Text and item location entries:
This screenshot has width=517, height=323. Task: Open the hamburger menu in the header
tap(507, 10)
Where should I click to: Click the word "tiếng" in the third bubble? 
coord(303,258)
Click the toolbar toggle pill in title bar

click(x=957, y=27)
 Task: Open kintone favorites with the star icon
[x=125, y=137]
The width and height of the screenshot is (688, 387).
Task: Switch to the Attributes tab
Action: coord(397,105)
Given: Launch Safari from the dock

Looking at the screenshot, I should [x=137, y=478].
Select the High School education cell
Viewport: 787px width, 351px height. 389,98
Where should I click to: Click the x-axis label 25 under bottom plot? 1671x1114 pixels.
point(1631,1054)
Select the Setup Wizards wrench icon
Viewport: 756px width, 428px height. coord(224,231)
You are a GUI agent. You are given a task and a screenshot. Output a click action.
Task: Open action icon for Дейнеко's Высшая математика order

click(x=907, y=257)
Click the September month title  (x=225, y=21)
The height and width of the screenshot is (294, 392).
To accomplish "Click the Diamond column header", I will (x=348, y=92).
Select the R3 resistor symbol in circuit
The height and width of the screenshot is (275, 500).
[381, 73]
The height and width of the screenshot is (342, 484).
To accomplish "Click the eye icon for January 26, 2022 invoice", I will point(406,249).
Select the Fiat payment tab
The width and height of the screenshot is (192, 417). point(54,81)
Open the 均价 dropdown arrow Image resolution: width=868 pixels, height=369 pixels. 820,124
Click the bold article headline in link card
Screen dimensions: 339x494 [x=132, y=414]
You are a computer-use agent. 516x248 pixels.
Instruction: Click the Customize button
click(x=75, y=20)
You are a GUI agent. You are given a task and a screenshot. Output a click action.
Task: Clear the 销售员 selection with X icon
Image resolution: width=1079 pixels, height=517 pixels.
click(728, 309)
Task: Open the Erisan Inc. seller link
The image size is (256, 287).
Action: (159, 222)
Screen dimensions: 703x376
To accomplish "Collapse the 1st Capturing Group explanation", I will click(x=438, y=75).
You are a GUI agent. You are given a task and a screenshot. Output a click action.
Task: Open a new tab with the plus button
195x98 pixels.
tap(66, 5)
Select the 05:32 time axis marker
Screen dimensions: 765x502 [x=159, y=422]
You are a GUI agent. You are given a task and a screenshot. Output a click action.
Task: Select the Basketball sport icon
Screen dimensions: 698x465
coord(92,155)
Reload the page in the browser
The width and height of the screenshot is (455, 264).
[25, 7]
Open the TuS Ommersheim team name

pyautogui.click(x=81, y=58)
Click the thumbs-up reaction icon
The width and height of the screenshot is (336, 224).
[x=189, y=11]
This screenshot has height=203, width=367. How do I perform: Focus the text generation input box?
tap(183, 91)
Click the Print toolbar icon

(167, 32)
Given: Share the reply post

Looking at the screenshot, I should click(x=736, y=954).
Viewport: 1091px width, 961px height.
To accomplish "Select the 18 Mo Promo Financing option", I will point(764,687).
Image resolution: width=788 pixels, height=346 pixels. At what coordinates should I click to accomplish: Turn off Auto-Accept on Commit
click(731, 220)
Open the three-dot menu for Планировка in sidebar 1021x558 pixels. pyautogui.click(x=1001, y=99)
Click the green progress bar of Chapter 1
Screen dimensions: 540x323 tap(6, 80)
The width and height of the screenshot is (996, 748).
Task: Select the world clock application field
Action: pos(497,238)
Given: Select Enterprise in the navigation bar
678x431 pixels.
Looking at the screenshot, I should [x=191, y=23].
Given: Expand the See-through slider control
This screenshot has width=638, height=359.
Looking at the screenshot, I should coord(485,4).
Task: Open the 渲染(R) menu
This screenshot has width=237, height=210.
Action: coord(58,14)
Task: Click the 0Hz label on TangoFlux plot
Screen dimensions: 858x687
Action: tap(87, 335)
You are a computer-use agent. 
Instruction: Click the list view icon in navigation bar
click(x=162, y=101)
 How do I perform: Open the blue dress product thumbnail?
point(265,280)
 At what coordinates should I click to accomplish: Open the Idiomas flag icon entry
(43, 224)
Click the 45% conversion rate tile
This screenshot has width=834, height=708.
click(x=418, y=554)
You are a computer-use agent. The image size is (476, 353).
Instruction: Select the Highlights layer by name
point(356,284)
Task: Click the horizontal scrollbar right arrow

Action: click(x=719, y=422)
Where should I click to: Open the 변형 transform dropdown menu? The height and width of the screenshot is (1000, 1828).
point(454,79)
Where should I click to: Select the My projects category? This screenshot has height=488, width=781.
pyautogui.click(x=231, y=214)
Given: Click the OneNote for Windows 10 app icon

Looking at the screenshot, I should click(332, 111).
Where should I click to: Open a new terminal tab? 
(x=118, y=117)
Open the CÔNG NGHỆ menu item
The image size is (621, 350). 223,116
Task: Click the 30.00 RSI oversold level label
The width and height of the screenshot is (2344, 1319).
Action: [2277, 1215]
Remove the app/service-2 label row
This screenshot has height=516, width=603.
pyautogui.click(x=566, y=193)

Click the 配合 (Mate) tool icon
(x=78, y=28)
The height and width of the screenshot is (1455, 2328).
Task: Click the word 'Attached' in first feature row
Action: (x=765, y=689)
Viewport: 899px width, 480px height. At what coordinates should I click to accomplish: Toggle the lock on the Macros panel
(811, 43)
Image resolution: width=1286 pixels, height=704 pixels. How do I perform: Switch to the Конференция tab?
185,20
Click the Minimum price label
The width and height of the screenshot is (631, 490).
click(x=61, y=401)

» Stated problem
Rewrite all of the records above, replacing the phrase "GUI agent" with "interface agent" everywhere it occurs and leaving everything else unchanged.

» Answer to this task
This screenshot has width=517, height=323. Task: Open the hamburger menu in the header
tap(507, 10)
Where should I click to: Click the word "tiếng" in the third bubble? 
coord(303,258)
Click the toolbar toggle pill in title bar

click(x=957, y=27)
 Task: Open kintone favorites with the star icon
[x=125, y=137]
The width and height of the screenshot is (688, 387).
Task: Switch to the Attributes tab
Action: coord(397,105)
Given: Launch Safari from the dock

Looking at the screenshot, I should [x=137, y=478].
Select the High School education cell
Viewport: 787px width, 351px height. 389,98
Where should I click to: Click the x-axis label 25 under bottom plot? 1671x1114 pixels.
point(1631,1054)
Select the Setup Wizards wrench icon
Viewport: 756px width, 428px height. coord(224,231)
You are a interface agent. You are given a task and a screenshot. Output a click action.
Task: Open action icon for Дейнеко's Высшая математика order

click(x=907, y=257)
Click the September month title  (x=225, y=21)
The height and width of the screenshot is (294, 392).
To accomplish "Click the Diamond column header", I will (x=348, y=92).
Select the R3 resistor symbol in circuit
The height and width of the screenshot is (275, 500).
[381, 73]
The height and width of the screenshot is (342, 484).
To accomplish "Click the eye icon for January 26, 2022 invoice", I will point(406,249).
Select the Fiat payment tab
The width and height of the screenshot is (192, 417). point(54,81)
Open the 均价 dropdown arrow Image resolution: width=868 pixels, height=369 pixels. 820,124
Click the bold article headline in link card
Screen dimensions: 339x494 [x=132, y=414]
You are a computer-use agent. 516x248 pixels.
Instruction: Click the Customize button
click(x=75, y=20)
You are a interface agent. You are given a task and a screenshot. Output a click action.
Task: Clear the 销售员 selection with X icon
Image resolution: width=1079 pixels, height=517 pixels.
click(728, 309)
Task: Open the Erisan Inc. seller link
The image size is (256, 287).
Action: (159, 222)
Screen dimensions: 703x376
To accomplish "Collapse the 1st Capturing Group explanation", I will click(x=438, y=75).
You are a interface agent. You are given a task and a screenshot. Output a click action.
Task: Open a new tab with the plus button
195x98 pixels.
tap(66, 5)
Select the 05:32 time axis marker
Screen dimensions: 765x502 [x=159, y=422]
You are a interface agent. You are given a task and a screenshot. Output a click action.
Task: Select the Basketball sport icon
Screen dimensions: 698x465
coord(92,155)
Reload the page in the browser
The width and height of the screenshot is (455, 264).
[25, 7]
Open the TuS Ommersheim team name

pyautogui.click(x=81, y=58)
Click the thumbs-up reaction icon
The width and height of the screenshot is (336, 224).
[x=189, y=11]
This screenshot has height=203, width=367. How do I perform: Focus the text generation input box?
tap(183, 91)
Click the Print toolbar icon

(167, 32)
Given: Share the reply post

Looking at the screenshot, I should click(x=736, y=954).
Viewport: 1091px width, 961px height.
To accomplish "Select the 18 Mo Promo Financing option", I will point(764,687).
Image resolution: width=788 pixels, height=346 pixels. At what coordinates should I click to accomplish: Turn off Auto-Accept on Commit
click(731, 220)
Open the three-dot menu for Планировка in sidebar 1021x558 pixels. pyautogui.click(x=1001, y=99)
Click the green progress bar of Chapter 1
Screen dimensions: 540x323 tap(6, 80)
The width and height of the screenshot is (996, 748).
Task: Select the world clock application field
Action: pos(497,238)
Given: Select Enterprise in the navigation bar
678x431 pixels.
Looking at the screenshot, I should [x=191, y=23].
Given: Expand the See-through slider control
This screenshot has width=638, height=359.
Looking at the screenshot, I should coord(485,4).
Task: Open the 渲染(R) menu
This screenshot has width=237, height=210.
Action: coord(58,14)
Task: Click the 0Hz label on TangoFlux plot
Screen dimensions: 858x687
Action: tap(87, 335)
You are a computer-use agent. 
Instruction: Click the list view icon in navigation bar
click(x=162, y=101)
 How do I perform: Open the blue dress product thumbnail?
point(265,280)
 At what coordinates should I click to accomplish: Open the Idiomas flag icon entry
(43, 224)
Click the 45% conversion rate tile
This screenshot has width=834, height=708.
click(x=418, y=554)
You are a computer-use agent. The image size is (476, 353).
Instruction: Select the Highlights layer by name
point(356,284)
Task: Click the horizontal scrollbar right arrow

Action: click(x=719, y=422)
Where should I click to: Open the 변형 transform dropdown menu? The height and width of the screenshot is (1000, 1828).
point(454,79)
Where should I click to: Select the My projects category? This screenshot has height=488, width=781.
pyautogui.click(x=231, y=214)
Given: Click the OneNote for Windows 10 app icon

Looking at the screenshot, I should click(332, 111).
Where should I click to: Open a new terminal tab? 
(x=118, y=117)
Open the CÔNG NGHỆ menu item
The image size is (621, 350). 223,116
Task: Click the 30.00 RSI oversold level label
The width and height of the screenshot is (2344, 1319).
Action: [2277, 1215]
Remove the app/service-2 label row
This screenshot has height=516, width=603.
pyautogui.click(x=566, y=193)

Click the 配合 (Mate) tool icon
(x=78, y=28)
The height and width of the screenshot is (1455, 2328).
Task: Click the word 'Attached' in first feature row
Action: (x=765, y=689)
Viewport: 899px width, 480px height. At what coordinates should I click to accomplish: Toggle the lock on the Macros panel
(811, 43)
Image resolution: width=1286 pixels, height=704 pixels. How do I perform: Switch to the Конференция tab?
185,20
Click the Minimum price label
The width and height of the screenshot is (631, 490).
click(x=61, y=401)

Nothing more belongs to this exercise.